05:28 02-12-2025

Cayo Largo after hurricanes: damage, recovery, what’s next for travelers

How Cayo Largo weathered Hurricane Michelle and 2024’s Rafael: flooding, erosion, repairs, and reopening plans—and what it means for travelers to Cuba.

By Uticencis - Own work, CC BY-SA 4.0, Link

Cayo Largo is one of those islands you can picture on a screen saver: turquoise water, white sand, and not a hint of rush. This Cuban resort has never turned into a tourist behemoth like Punta Cana—and that’s part of its appeal. Yet behind the postcard lies a tougher story: the island has taken the brunt of powerful hurricanes more than once.

What happens to a place like this when wind and waves arrive with brutal force? How does it pick up the pieces? And is it ready for the next test?

When a storm rips the roof off — Hurricane Michelle

In 2001, a hurricane with a deceptively gentle name—Michelle—hit Cayo Largo hard. A surge roughly three meters high swept over the island. The storm was so strong that, according to the UN, tens of thousands of homes across Cuba were destroyed and many areas lost power.

Cayo Largo itself, a small strip of land, was completely flooded. Water swallowed everything—beaches, hotels, roads. For a long while, the island stopped looking like paradise.

Rafael: a fresh hurricane and a new test

More than two decades later, in November 2024, the island found itself in harm’s way again. This time it was Hurricane Rafael—not as devastating as Michelle, but serious all the same. Winds on Cayo Largo reached nearly 135 kilometers per hour. There was damage, and once again the island had to switch into recovery mode.

Repair and cleanup work is underway, along with preparations to welcome travelers. Cuban authorities say Cayo Largo will reopen soon.

What remains after the storm

When people talk about hurricanes, they often think of shattered buildings. But on islands like Cayo Largo, the fallout spreads much wider.

First, nature takes the hit: beaches erode, mangroves are torn up, coral reefs are damaged. Second, infrastructure buckles—roads, power lines, and hotels—halting the resort as a whole. Third, tourism stalls: visitors stay away, hotels stand idle, and local income dries up.

After Michelle, all of this already happened. After Rafael, it’s happening again right now. The island is rebuilding, but no one can say how long the road back will be.

Why it matters even if you’re not going

Cayo Largo isn’t just a holiday spot. It illustrates how nature can rewrite the rules for an entire region.

There’s no permanent population here—only staff and visitors.
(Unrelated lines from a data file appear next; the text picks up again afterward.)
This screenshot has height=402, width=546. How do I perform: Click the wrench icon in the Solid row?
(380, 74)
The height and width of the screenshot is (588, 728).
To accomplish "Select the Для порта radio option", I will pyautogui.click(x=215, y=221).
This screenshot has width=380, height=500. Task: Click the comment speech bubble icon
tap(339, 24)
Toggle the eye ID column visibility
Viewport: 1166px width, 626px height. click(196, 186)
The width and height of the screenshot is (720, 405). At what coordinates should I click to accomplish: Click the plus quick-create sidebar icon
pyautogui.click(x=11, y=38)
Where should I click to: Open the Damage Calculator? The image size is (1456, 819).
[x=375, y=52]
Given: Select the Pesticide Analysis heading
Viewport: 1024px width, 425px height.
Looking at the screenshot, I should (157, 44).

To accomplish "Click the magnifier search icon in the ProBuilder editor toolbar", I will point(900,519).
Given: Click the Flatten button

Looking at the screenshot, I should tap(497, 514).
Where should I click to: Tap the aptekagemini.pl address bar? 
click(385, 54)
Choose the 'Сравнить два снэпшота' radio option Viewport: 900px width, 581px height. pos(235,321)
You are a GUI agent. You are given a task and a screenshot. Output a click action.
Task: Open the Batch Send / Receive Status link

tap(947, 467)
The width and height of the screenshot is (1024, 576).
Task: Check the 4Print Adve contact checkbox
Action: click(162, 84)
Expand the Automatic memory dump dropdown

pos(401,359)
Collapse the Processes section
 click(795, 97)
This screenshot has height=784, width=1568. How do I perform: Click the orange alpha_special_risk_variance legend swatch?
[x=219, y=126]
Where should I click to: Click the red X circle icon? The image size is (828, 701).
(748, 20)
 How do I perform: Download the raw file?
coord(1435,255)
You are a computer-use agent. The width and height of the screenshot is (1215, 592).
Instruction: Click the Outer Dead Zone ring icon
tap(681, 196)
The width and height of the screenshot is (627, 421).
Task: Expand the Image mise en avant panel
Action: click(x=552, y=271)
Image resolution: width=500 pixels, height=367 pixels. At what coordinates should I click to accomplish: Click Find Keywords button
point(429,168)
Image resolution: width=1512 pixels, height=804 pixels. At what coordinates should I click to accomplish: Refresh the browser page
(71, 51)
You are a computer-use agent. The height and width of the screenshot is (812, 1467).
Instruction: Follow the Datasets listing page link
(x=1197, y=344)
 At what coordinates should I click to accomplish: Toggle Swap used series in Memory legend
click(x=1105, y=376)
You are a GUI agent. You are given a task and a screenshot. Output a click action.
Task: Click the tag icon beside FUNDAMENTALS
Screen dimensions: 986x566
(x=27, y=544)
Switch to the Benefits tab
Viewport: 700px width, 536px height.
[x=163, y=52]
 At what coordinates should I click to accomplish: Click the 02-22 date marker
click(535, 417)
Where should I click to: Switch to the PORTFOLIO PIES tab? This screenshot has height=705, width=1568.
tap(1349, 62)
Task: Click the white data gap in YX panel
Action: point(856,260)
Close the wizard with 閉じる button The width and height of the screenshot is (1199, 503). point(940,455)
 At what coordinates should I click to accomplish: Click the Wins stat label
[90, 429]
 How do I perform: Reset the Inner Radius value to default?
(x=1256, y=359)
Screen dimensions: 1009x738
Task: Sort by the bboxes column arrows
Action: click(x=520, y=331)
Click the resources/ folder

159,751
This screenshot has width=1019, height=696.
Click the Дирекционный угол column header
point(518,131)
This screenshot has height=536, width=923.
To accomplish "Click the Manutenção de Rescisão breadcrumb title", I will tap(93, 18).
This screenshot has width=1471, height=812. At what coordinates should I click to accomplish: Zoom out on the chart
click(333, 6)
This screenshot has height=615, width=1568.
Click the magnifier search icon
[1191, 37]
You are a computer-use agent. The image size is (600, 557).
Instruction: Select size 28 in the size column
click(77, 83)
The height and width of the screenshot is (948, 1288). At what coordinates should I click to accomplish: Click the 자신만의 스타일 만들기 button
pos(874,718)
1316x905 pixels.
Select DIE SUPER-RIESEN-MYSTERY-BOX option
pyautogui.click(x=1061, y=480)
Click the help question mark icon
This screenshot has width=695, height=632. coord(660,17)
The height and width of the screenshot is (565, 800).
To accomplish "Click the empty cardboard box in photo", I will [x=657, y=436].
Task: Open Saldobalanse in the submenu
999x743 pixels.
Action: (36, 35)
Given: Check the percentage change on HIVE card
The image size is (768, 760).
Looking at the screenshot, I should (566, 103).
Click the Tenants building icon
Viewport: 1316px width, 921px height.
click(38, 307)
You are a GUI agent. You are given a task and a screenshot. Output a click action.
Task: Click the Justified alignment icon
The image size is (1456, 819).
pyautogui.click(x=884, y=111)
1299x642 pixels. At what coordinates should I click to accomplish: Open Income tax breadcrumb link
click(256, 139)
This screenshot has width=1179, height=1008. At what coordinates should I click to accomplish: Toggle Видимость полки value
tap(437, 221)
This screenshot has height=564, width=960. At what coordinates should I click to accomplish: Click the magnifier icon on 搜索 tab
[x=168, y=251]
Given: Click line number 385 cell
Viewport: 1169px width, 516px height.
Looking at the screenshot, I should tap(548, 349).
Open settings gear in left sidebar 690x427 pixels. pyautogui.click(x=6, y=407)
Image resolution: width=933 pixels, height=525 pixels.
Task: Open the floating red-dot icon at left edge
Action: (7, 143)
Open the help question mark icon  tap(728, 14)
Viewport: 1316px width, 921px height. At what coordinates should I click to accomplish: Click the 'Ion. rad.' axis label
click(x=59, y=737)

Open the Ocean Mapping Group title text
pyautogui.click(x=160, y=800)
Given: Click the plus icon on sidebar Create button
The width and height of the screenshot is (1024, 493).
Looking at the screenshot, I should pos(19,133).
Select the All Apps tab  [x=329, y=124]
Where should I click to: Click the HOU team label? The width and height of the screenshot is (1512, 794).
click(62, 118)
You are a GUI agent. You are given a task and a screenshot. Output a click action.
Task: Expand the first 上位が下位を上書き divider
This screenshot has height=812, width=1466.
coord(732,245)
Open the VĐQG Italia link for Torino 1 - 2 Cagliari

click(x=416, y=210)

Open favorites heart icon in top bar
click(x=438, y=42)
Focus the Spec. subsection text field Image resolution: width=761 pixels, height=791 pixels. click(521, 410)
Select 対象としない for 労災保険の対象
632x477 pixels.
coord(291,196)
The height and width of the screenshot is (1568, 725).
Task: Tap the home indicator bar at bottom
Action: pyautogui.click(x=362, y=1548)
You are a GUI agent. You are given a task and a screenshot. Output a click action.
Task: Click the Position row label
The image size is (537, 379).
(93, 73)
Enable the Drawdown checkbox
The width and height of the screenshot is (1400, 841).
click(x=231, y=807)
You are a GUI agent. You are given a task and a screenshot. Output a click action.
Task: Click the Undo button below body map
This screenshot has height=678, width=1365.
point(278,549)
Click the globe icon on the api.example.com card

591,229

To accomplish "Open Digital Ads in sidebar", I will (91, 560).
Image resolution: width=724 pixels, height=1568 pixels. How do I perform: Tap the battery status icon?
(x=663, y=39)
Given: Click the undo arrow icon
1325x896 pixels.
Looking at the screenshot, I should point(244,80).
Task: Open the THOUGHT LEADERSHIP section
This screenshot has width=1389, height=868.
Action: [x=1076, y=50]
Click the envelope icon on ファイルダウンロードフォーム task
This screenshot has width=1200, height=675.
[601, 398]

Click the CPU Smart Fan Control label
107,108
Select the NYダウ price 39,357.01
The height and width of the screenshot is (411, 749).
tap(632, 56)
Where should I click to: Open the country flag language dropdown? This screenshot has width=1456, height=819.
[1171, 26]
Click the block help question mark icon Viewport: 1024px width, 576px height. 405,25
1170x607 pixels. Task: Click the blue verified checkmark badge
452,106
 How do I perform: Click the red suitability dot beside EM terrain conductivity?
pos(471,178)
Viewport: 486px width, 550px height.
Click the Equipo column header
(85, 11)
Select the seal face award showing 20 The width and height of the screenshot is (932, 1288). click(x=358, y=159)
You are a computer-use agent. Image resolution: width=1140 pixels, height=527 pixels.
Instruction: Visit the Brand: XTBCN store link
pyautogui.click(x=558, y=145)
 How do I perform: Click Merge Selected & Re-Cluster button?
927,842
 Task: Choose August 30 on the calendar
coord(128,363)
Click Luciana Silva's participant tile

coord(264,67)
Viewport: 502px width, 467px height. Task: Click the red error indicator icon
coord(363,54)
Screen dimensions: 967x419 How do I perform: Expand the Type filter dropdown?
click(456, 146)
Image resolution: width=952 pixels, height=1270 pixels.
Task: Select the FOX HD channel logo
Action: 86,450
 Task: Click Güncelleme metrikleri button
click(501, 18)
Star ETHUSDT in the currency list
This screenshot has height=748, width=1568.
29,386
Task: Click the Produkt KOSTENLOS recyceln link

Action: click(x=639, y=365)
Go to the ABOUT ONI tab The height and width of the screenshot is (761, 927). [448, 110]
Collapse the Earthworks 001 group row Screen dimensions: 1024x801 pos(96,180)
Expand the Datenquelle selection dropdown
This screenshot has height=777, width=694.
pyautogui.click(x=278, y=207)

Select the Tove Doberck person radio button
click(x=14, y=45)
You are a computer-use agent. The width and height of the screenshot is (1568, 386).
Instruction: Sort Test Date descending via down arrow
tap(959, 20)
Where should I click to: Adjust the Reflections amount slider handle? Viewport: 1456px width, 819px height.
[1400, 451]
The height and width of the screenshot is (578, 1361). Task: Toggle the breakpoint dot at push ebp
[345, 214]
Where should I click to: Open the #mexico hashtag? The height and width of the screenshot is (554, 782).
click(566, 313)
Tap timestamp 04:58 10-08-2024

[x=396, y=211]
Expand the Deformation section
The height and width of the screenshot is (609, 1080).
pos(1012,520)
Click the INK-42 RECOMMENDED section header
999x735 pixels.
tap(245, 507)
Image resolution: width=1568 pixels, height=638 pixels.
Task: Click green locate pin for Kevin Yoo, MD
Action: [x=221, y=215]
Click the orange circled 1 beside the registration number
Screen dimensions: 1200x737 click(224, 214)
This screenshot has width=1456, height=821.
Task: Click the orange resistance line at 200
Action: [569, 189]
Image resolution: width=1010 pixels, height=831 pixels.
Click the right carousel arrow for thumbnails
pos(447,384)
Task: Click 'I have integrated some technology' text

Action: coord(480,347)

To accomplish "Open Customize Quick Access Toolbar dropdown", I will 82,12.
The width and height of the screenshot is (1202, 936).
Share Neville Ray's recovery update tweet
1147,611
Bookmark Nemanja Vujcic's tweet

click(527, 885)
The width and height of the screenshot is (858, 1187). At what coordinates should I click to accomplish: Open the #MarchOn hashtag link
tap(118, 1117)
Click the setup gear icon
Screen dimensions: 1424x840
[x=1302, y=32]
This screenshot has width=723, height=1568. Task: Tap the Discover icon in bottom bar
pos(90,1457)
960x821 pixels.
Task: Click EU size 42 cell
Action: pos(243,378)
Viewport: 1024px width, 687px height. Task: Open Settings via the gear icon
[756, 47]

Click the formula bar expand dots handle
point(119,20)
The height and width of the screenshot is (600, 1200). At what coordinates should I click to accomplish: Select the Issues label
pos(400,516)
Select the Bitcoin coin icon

So when a hurricane strikes, there’s almost no buffer: few people, limited resources. Much has to be started from scratch. That makes Cayo Largo especially vulnerable.

We’re seeing tropical resorts fall into hurricane paths more often. It’s possible such blows will become routine. If so, islands will need to adapt—build more robustly and be ready to evacuate at a moment’s notice.

Conclusion

Cayo Largo is undeniably beautiful, but beneath the calm surface lie serious trials. Hurricanes hit the island hard in 2001 and again in 2024. Each time, it pulled through—at a steep cost.

Cayo Largo’s story is a reminder of nature’s unpredictability. Even if you never set foot on that beach, its fate says something that lingers: paradise isn’t only about beauty—it’s about the will to endure.